C'est ma dernière collaboration avec Guy - à part Absences répétées, pour lequel il m'avait fait écrire tous les textes qu'on voit à l'écran, parce qu'il aimait bien mon écriture! Chacun a suivi son chemin, je suis devenu scénariste pour la télévision, en particulier avec Michel Favart, j'ai réalisé quelques documentaires, dont un sur Baudelaire. J'ai même travaillé pour le Futuroscope, avec des caméras 360° et en relief !

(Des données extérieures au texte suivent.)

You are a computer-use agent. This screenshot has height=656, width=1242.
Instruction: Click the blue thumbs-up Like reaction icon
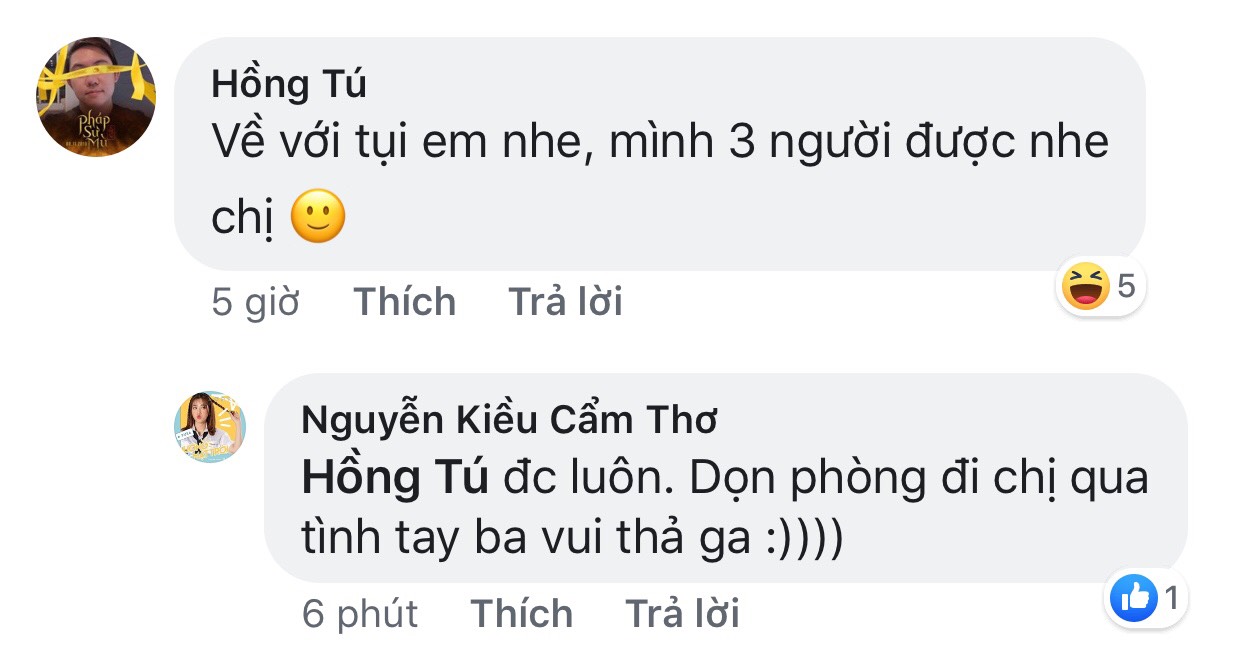click(x=1134, y=599)
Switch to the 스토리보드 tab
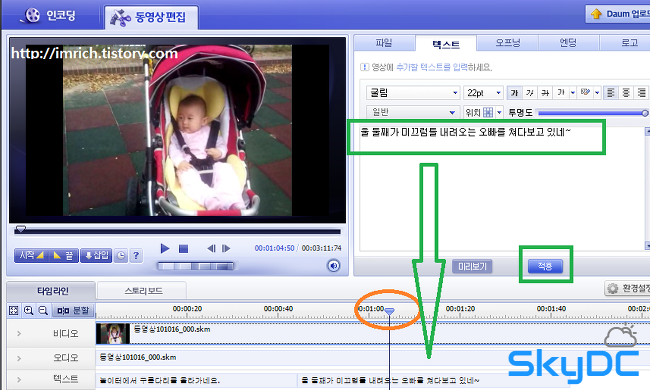650x390 pixels. point(143,291)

Pour moi Le clair de terre, avec Absences répétées, est le plus beau film de Guy. J'ai revu le film sur le câble récemment et je trouve que ce qu'il essayait de faire fonctionne de mieux en mieux. Cette recomposition du réel par le biais du montage d'inserts d'objets, de détails de corps… A l'époque j'étais convaincu, mais je le suis encore davantage maintenant. Il y a une recréation complète qui lui est propre. Ça ne passe pas que par les acteurs mais par un ensemble, beaucoup par les décors, les lumières, les objets surtout. C'est d'ailleurs ce que les gens qui n'aimaient pas à l'époque lui reprochaient : on disait « cinéma d'antiquaire, on en a rien à faire des objets ». En fait si. Cette mosaïque purement plastique et picturale finit par créer quelque chose, reconstruire une vérité cinématographique.